In the material below, give the stretch from the line containing "Identify the location" through the line containing "follow-button: Follow is" as a numbered list, leaving out blank lines and pictures.

[[ DATA FOR REVIEW, beginning ]]

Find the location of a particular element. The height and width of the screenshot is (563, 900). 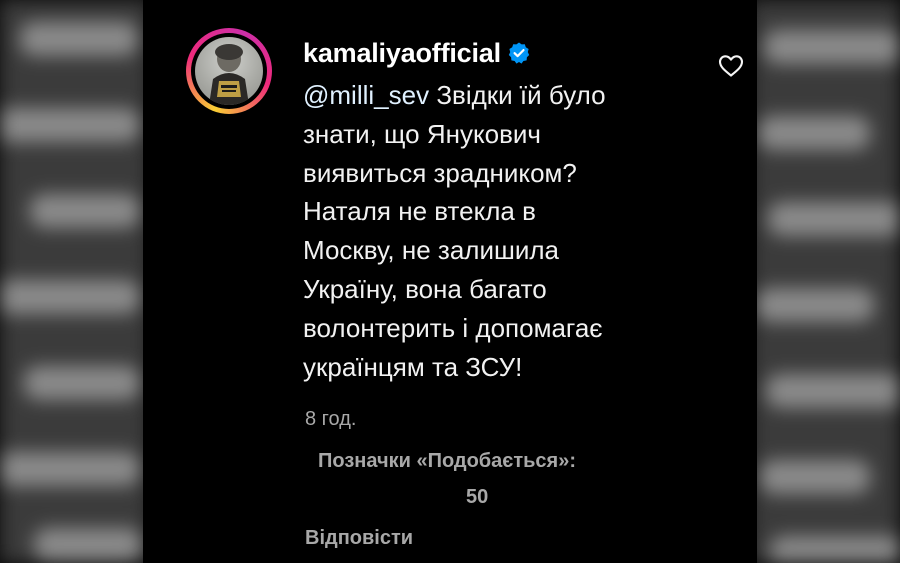

comment-line: знати, що Янукович is located at coordinates (422, 134).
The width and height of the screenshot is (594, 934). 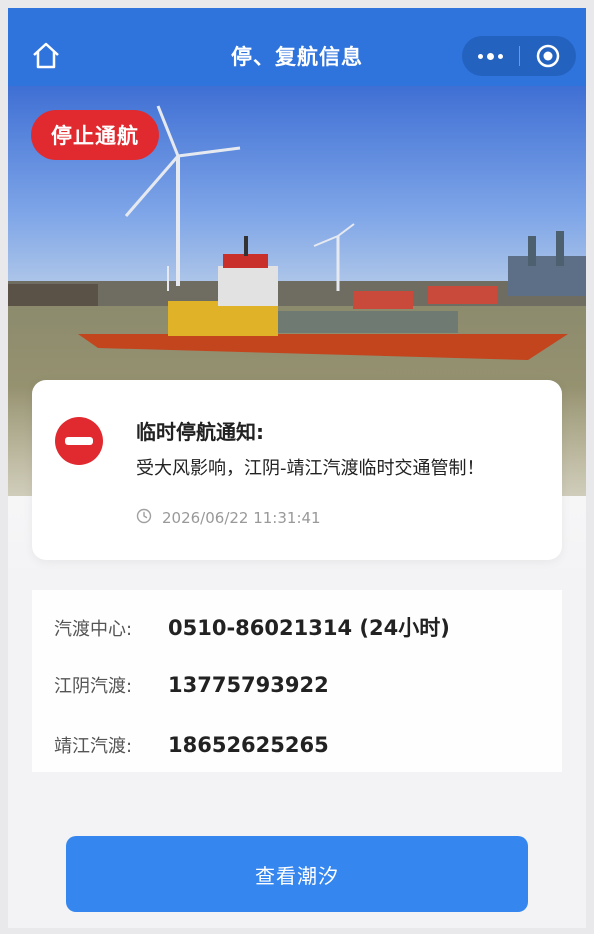 I want to click on contact-phone: 18652625265, so click(x=248, y=745).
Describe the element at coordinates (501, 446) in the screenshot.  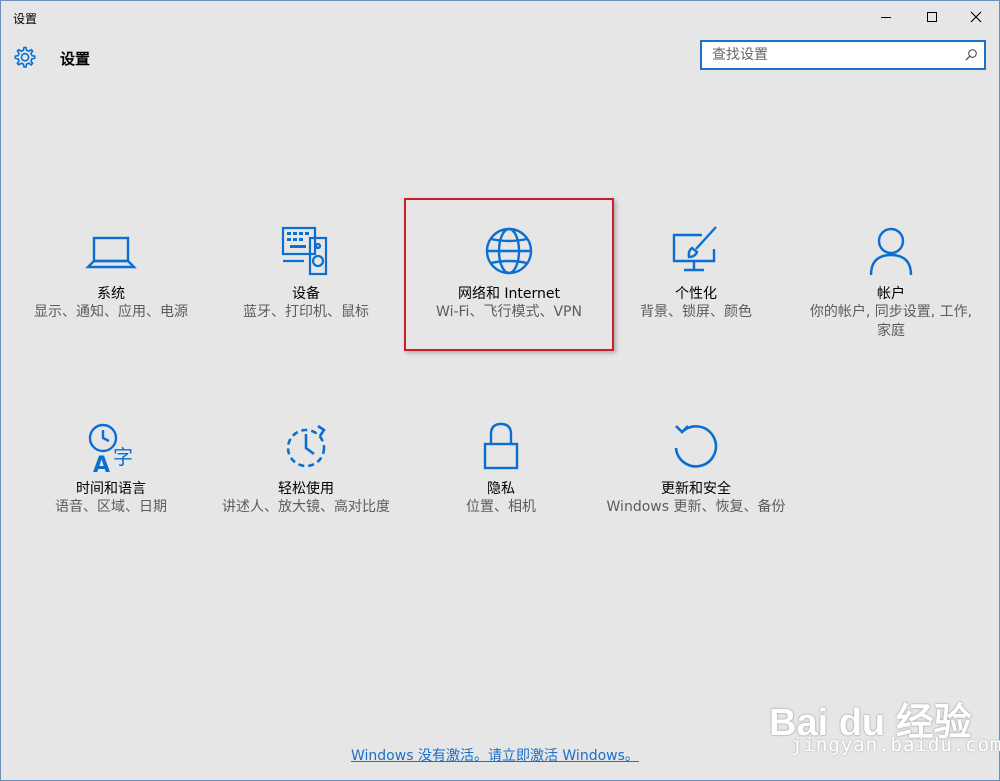
I see `lock-icon` at that location.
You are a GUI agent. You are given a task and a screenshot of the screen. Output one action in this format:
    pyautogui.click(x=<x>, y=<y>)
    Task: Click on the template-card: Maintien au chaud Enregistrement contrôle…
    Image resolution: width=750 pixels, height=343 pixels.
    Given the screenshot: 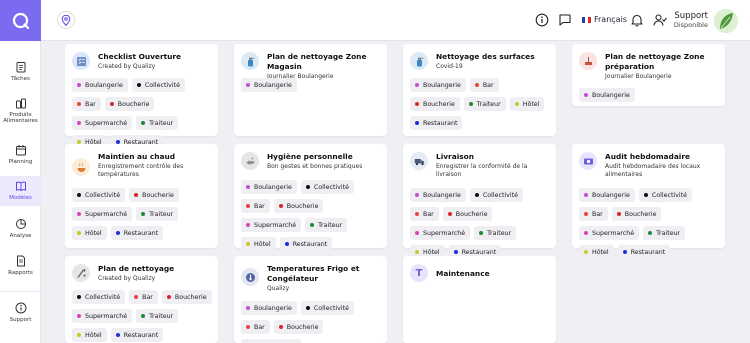 What is the action you would take?
    pyautogui.click(x=142, y=196)
    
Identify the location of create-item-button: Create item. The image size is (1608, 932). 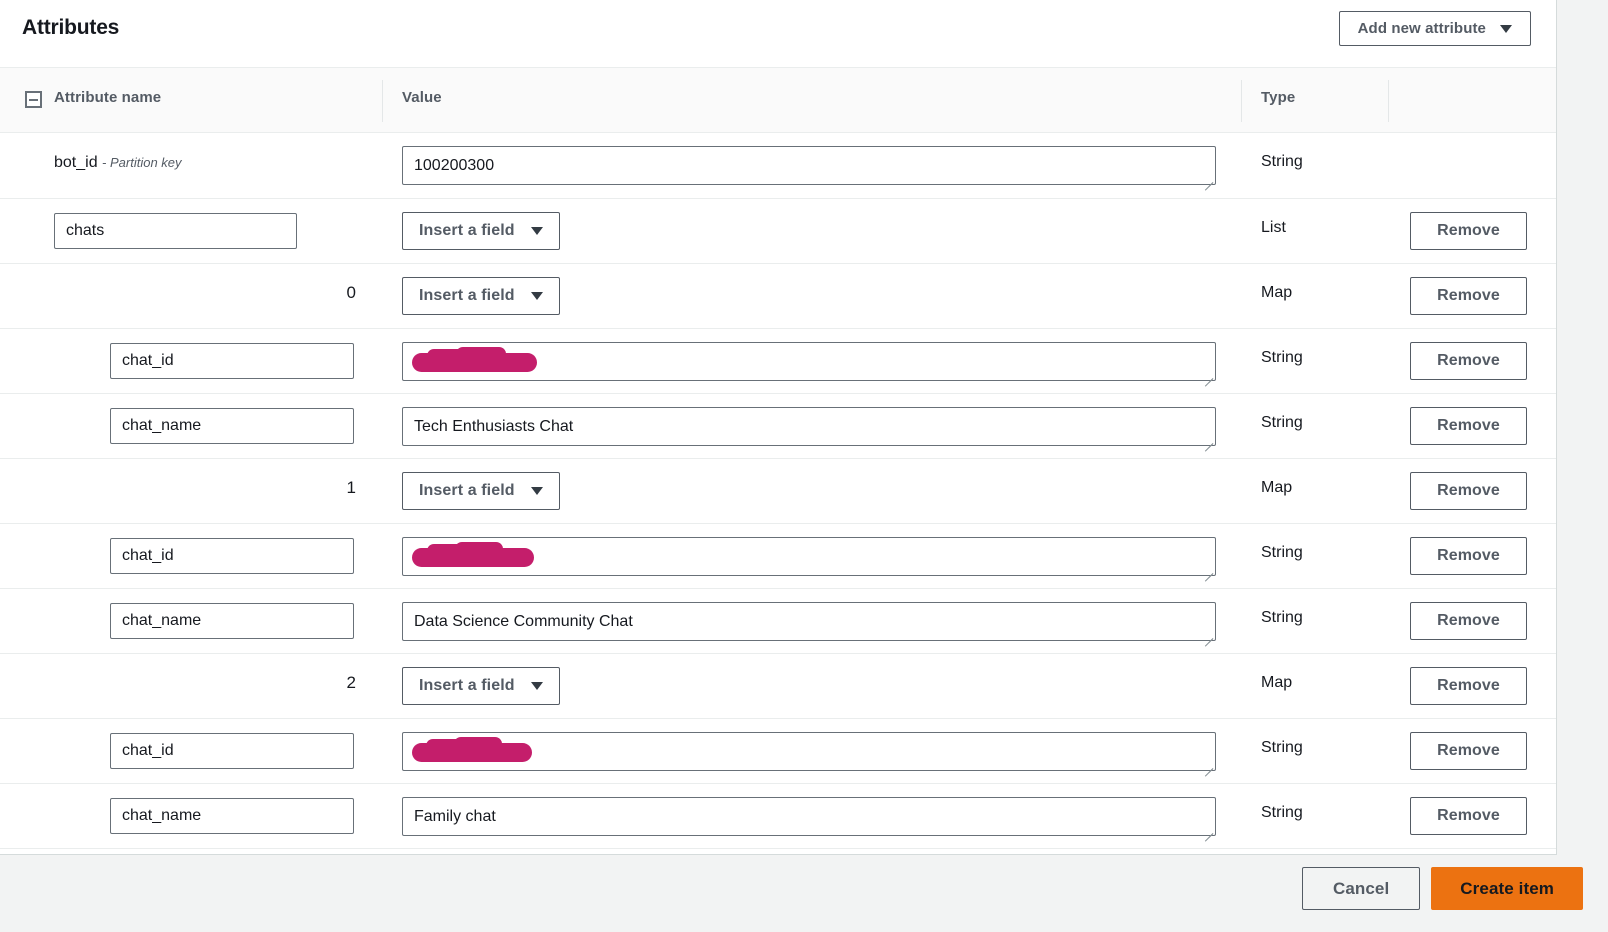
(1507, 888).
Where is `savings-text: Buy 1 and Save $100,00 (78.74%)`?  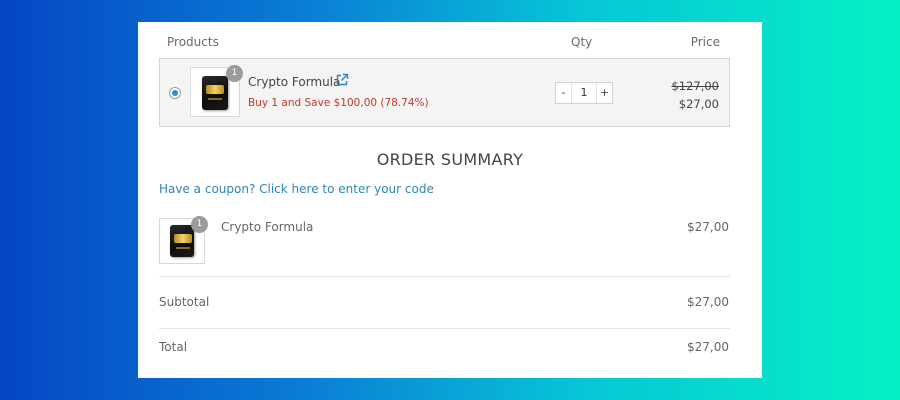
savings-text: Buy 1 and Save $100,00 (78.74%) is located at coordinates (338, 103).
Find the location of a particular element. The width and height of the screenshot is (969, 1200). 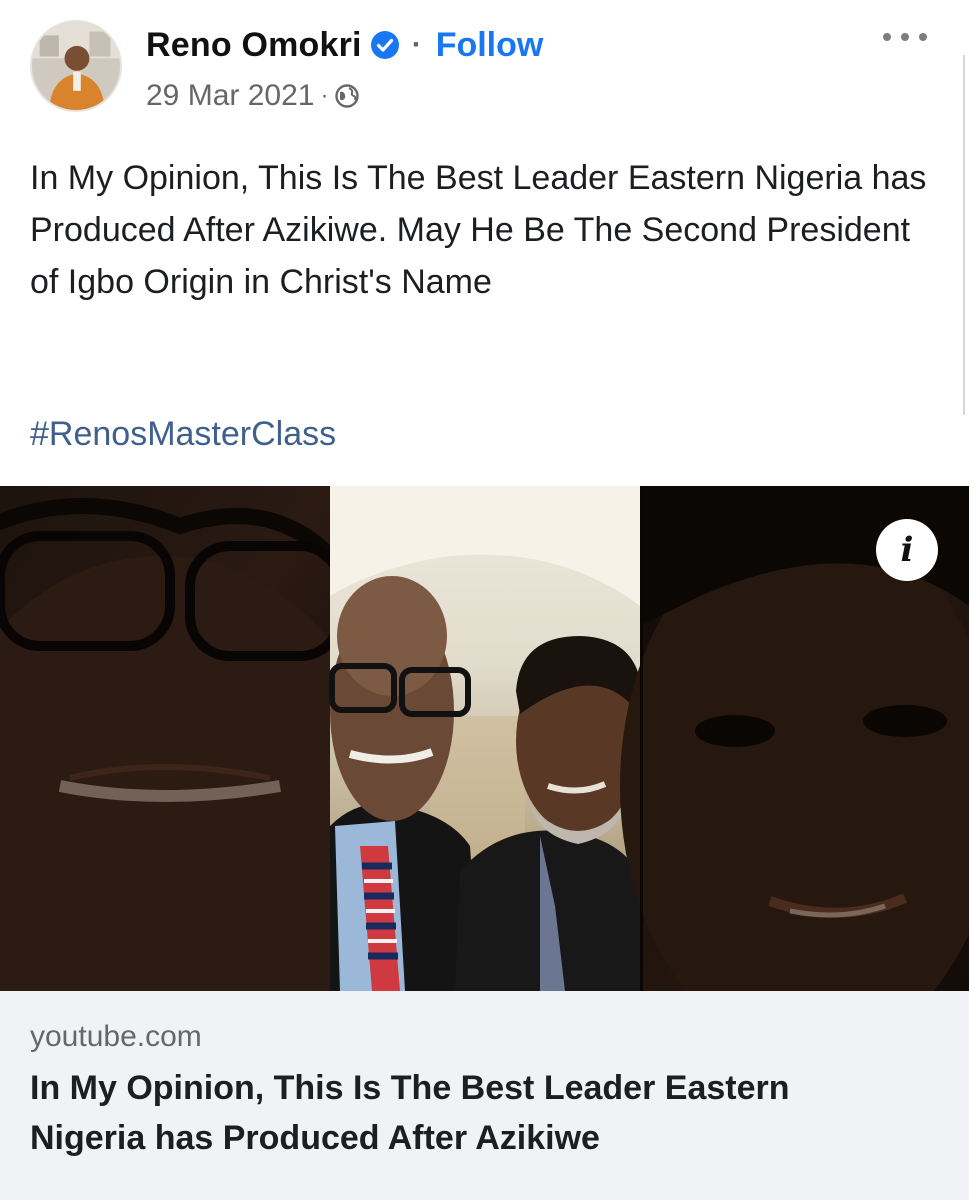

follow-button: Follow is located at coordinates (490, 46).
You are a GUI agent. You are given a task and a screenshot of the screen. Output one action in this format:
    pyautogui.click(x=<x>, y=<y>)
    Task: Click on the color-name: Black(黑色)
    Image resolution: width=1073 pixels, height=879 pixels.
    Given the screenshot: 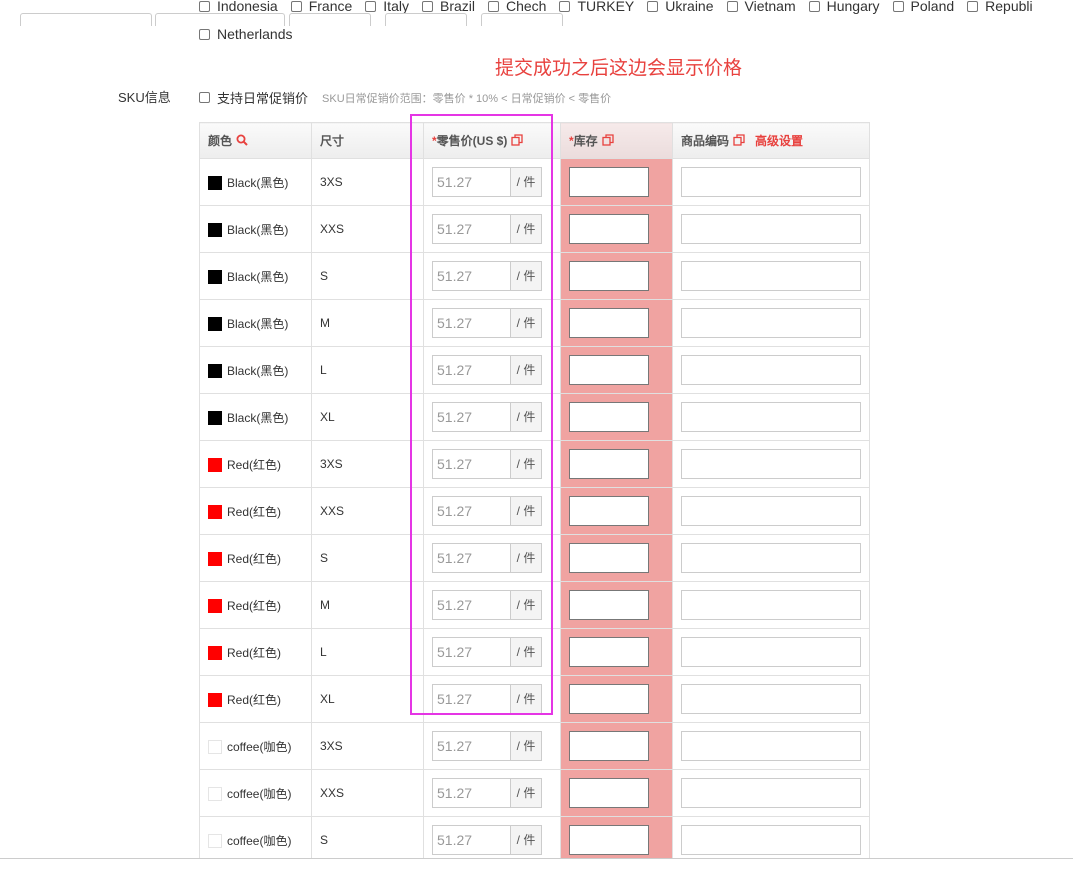 What is the action you would take?
    pyautogui.click(x=258, y=418)
    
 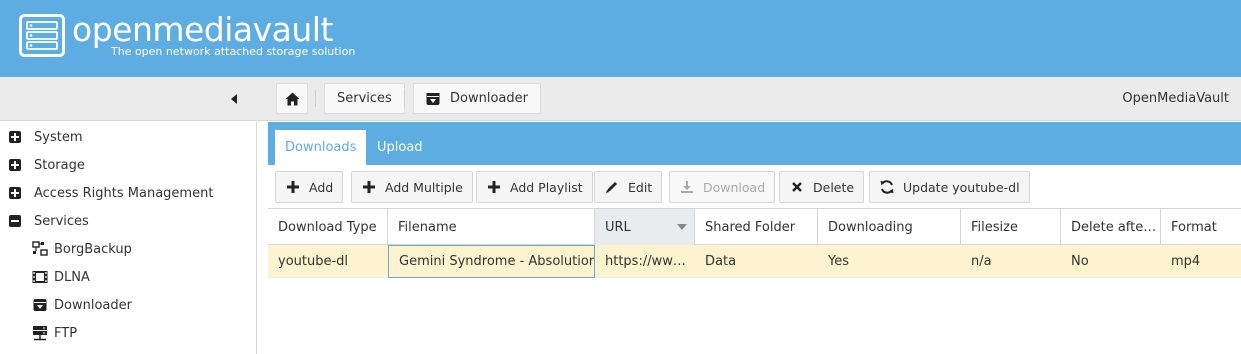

[[ DATA FOR REVIEW, end ]]

SOLUTION TO THIS PROBLEM =
1. Identify the location of create-item-button: Create item. The image size is (1608, 932). 
2. (1507, 888).
3. Where is `savings-text: Buy 1 and Save $100,00 (78.74%)`?  
4. savings-text: Buy 1 and Save $100,00 (78.74%) is located at coordinates (338, 103).
5. Find the location of a particular element. The width and height of the screenshot is (969, 1200). 
6. follow-button: Follow is located at coordinates (490, 46).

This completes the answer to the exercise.